Seanad debates
Wednesday, 10 July 2024
An tOrd Gnó - Order of Business
10:30 am
Sharon Keogan (Independent) | Oireachtas source
I call for a debate in the new term to discuss the UK's Cass review on gender identity services for children and young people in Ireland. Dr. Hilary Cass was asked by the UK National Health Service, NHS, to chair an independent to chair an independent review and make recommendations on how to improve services for young people experiencing issues with their gender identity and ensure that the best models for safe and effective services were commissioned. Having taken four years to complete, the Cass review is the most thorough scientific review of the evidence for treatments for gender-questioning and gender-distressed young people ever undertaken. Dr. Cass has since received a peerage for her service to her country, on which she should be universally commended.

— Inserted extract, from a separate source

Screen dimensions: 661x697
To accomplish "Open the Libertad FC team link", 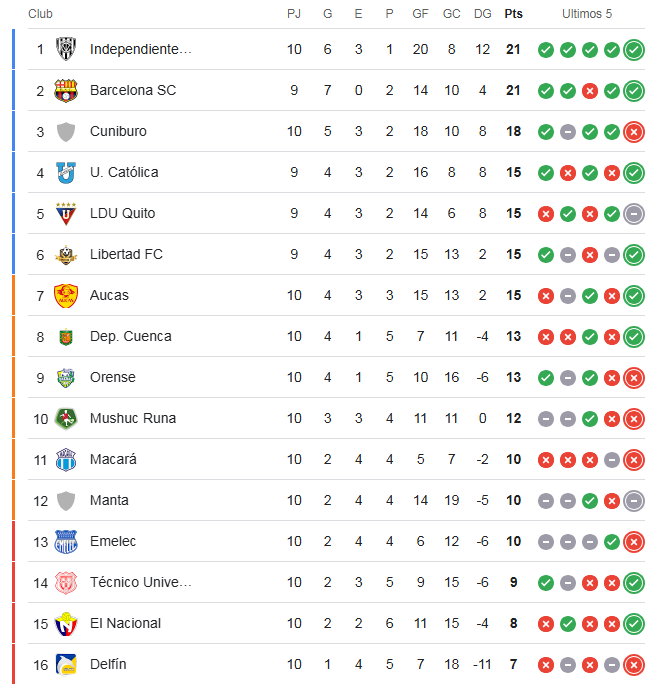I will pyautogui.click(x=126, y=254).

She recommended a fundamentally different service model, one in line with the normal paediatric provision, providing holistic evidence-based care to gender-questioning children and young people. The review proposes moving away from the affirmative pathway of puberty blockers and hormones to a service based on psychosocial support. This would involve giving attention to all factors that may be contributing to a young person's difficulties or distress, including mental health issues, social problems and neurodiversity. The Cass review highlights concerns about the risk of diagnostic overshadowing where there is a single focus on gender and the need for puberty blockers. This then prevents the other issues affecting the child or young person from being addressed. Puberty blockers and cross-sex hormones should not be routinely prescribed.
Between 2011 and 2021, some 234 young people in Ireland, an average of 21 people per year, were referred to the Tavistock gender identity development services programme. Undoubtedly, this figure for children in Ireland requesting these types of services has increased since 2021. The HSE response to the Cass report will be reviewed as part of a new model of gender healthcare that will be developed up to 2026. That is far too late to conduct a review. This is fundamentally a question of children's welfare, and we are witnessing the chronic failure of the State in this regard. What will it take for the Government and this country to genuinely look after the welfare of the children of this nation? We are letting the children of this nation suffer in so many ways. With the announcement of an €8.3 billion spending package for budget 2025, it is shameful that we would not prioritise children's healthcare. For this reason, I ask that Ireland conduct our own review in order that we can support and protect our young people.